Fuente:
_ _ _ _ _

Ovnis en Ribadesella

  

Los extraños
Jon Bilbao
Impedimenta. Madrid, 2021.

Juega Jon Bilbao a la autoficción en esta novela corta que algo nos hace pensar en Henry James, aunque su estilo preciso, y a ratos casi telegráfico, sea tan distinto al del autor de Otra vuelta de tuerca, y en Patricia Highsmith, especialista en terrores cotidianos.

            Juega a la autoficción: el protagonista se llama como el autor, nació como él en Ribadesella y como él abandonó muy pronto el lugar, es ingeniero de minas, realiza trabajos de encargo –redacta entradas para una enciclopedia-- mientras trata de abrirse camino como escritor. Pero la historia no se cuenta en primera persona, según esperaríamos en un relato de apariencia autobiográfica, sino que adopta la técnica del punto de vista: una tercera persona que primero se pone en el lugar de un personaje, Katharina, la pareja de Jon, y luego en el del propio Jon. Lo que el narrador ve, lo que el narrador sabe, es lo que ellos ven y saben.

_ _ _ _ _

Contenido de datos:

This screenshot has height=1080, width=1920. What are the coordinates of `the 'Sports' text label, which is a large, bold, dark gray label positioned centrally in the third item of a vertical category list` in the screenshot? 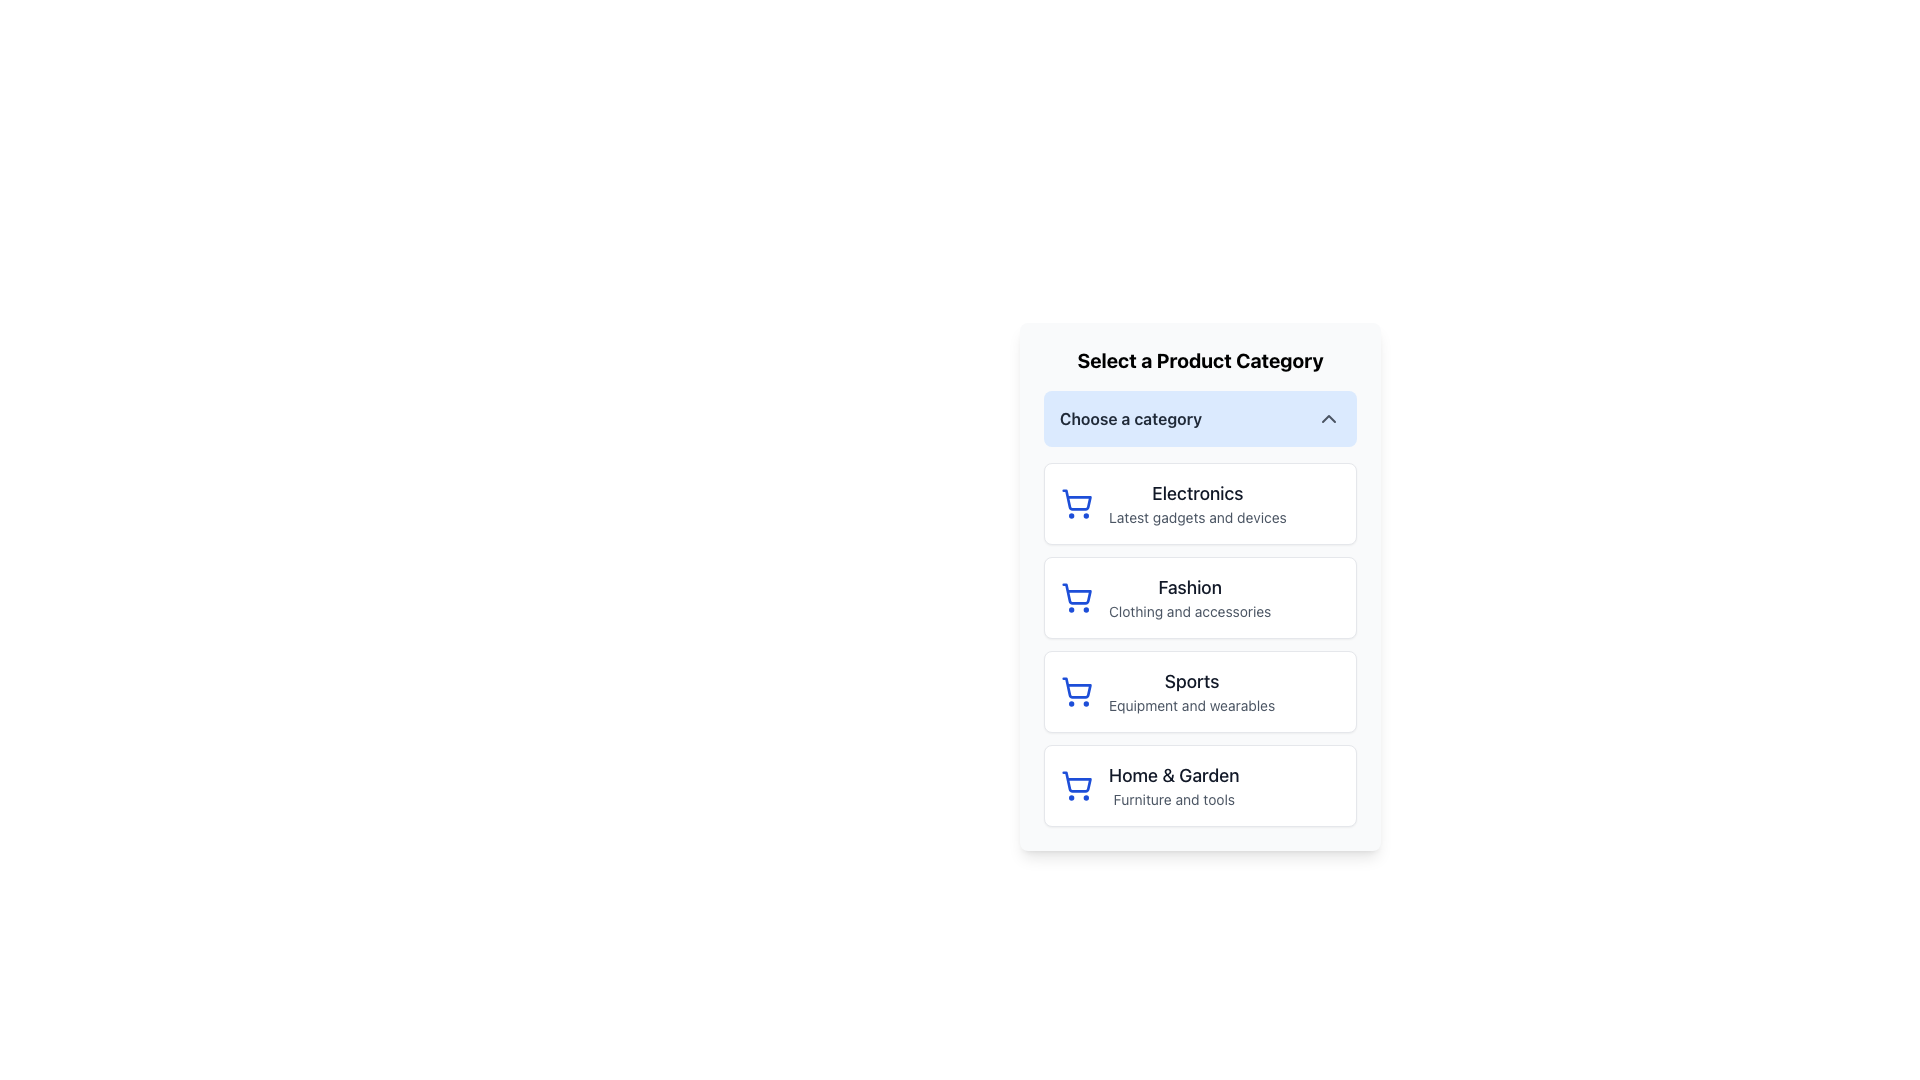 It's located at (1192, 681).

_ _ _ _ _

Problema a resolver: Extrae de la reseña de Los extraños el fragmento que va desde "Los extraños" hasta "en terrores cotidianos.", copiándolo sin ningún cambio.

Resultado del ejercicio:
Los extraños
Jon Bilbao
Impedimenta. Madrid, 2021.

Juega Jon Bilbao a la autoficción en esta novela corta que algo nos hace pensar en Henry James, aunque su estilo preciso, y a ratos casi telegráfico, sea tan distinto al del autor de Otra vuelta de tuerca, y en Patricia Highsmith, especialista en terrores cotidianos.